According to data released this week by CommBank, the satisfaction level among Australian households has tracked sideways in the past year. The Household Satisfaction Index (HSI), which looks at the income, wealth and spending habits of 2.5 million CommBank customers, found that although satisfaction remains relatively high at 0.5 points, people are feeling despondent with key areas such as civic engagement, environment and education.
The data reflects the findings of the Community Pulse 2018 Survey, conducted by the Community for Economic Development of Australia (CEDA) earlier this year, in which 44 per cent of Australians indicated they believed they had not gained anything from economic growth and 40 per cent thought they’d gained very little.

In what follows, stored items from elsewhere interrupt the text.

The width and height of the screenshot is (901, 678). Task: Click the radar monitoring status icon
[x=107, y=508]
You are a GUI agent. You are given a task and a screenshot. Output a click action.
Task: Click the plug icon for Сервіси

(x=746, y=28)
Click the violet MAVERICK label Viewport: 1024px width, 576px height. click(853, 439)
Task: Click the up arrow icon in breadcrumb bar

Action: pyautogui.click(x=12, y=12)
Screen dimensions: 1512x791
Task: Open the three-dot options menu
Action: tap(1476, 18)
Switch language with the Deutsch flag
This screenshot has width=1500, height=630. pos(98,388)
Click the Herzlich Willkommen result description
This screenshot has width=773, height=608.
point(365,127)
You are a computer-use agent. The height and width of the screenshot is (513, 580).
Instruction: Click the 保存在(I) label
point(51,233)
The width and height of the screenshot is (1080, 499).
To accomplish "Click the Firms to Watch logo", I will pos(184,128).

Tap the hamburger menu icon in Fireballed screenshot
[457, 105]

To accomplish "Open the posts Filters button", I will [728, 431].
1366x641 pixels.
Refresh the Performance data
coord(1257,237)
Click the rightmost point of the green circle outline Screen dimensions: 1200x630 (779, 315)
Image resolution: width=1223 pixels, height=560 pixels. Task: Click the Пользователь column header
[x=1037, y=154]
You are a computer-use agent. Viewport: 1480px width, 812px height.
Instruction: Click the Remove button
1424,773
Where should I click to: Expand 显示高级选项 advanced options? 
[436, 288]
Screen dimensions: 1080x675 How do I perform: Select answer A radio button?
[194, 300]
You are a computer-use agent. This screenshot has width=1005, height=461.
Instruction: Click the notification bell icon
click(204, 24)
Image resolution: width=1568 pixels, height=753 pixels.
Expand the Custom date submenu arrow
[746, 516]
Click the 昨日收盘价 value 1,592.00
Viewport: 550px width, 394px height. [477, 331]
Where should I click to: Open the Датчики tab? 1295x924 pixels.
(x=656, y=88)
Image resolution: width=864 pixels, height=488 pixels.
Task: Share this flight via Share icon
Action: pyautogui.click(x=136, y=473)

“There is a disconnect between Australia’s strong economic track record and the community’s sense of having shared in this growth,” Jarrod Ball, chief economist at CEDA, was quoted as saying in CommBank’s HSI report.
This is despite Australia experiencing an unprecedented 27 years of uninterrupted economic growth.
Melinda Cilento, chief executive at CEDA, said there are a number of reasons why everyday Australians are feeling disconnected from this impressive growth.
“We all know that wages growth has been pretty weak and that there has been quite significant cost of living pressures,” she told Nest Egg.
“If you take a broader look at the numbers, the headline numbers are very good in terms of economic growth, but if you look beneath those and look at economic growth per capita, which is really what drives living standards, performance on that front hasn’t been that strong. We’ve also had some periods where income growth per capita has actually fallen.”
“Only 5 per cent of Australians reported having personally gained a lot from our record run of growth, while 74 per cent felt larger corporations and senior executives have gained a lot.
“A decade of stagnant incomes and cost of living pressures in areas like health and electricity are contributing to this feeling but waning trust in business and politics are also likely factors.”
Ms Cilento also identified a lack of city planning across the country coinciding with strong population growth as leading to dissatisfaction among Australians who are being impacted by congestion issues and poor public transport.
“Immigration has been a really important feature of our economic growth and our economic development and will be into the future, but we’re starting to see that questioned because the strong population and immigration growth hasn’t been as well-planned for as it could have been,” she said.
Ms Cilento said these factors are contributing to widespread disillusionment towards economic growth and the reforms needed to ensure that this growth continues.
“If you go out and say to people, 'We need more economic growth!' number one, they don’t see that as a benefit. Number two, if you say, 'We need productivity improvement!' they absolutely don’t see that as a benefit. They just see that as a negative, and we know that both of these things are actually the foundations to economic development and our progress, both economically and socially,” she said.
Ms Cilento said this lack of satisfaction has resulted in the public being disconnected from fundamental areas of economic reform such as tax reform and connecting the economy to global opportunities, which will have significant ramifications for Australia’s economic growth in the future.
“I think what people are saying is they don’t feel that economic growth is actually translating to a better life for them financially,” she said.
“If you don’t actually demonstrate to people that growth is going to translate to benefits for them, you can’t really expect there’s going to be support for reform agendas that are described as contributing to stronger economic growth. We [CEDA] are really trying to call out this narrative that we need reform to drive more economic growth, which actually just isn’t cutting through with the community … We definitely need to think about how we connect the benefits of that reform agenda to the wider community, and we need to be talking about it differently as well.”
Ms Cilento said to improve satisfaction moving forward, policy makers and institutions need to connect people with tangible opportunities that reflect the importance of economic growth as well as highlight to them how far Australia has come.
“We do need to remind people that growth has actually delivered quite significant progress. Australia’s economic success has resulted in people living longer, our education outcomes improving and increased employment rates. These are all positive things that we need to acknowledge,” she asserted.
“We’re going to have to be proactive [in the future]. We need to make sure people have the education and skills that connect them to employment, that we are creating jobs by connecting Australians to the next wave of opportunity, which is largely around technology and data, and that we have the right social safety net, so that people are confident that they’ve got support.
“If we’re going to position Australia well to capture opportunities and also make sure we connect as many people as we can to those opportunities, we need to keep updating our regulations regarding technology, critical services, population, institutions and the workplace, and we’re going to have to be really agile in our policy thinking around those issues in the future. We can’t just set and forget.
“We need to ensure they remain relevant in a rapidly changing world, and we’re going to have to keep talking to people about the economic benefits that are created, so that it is a really positive but also realistic conversation.”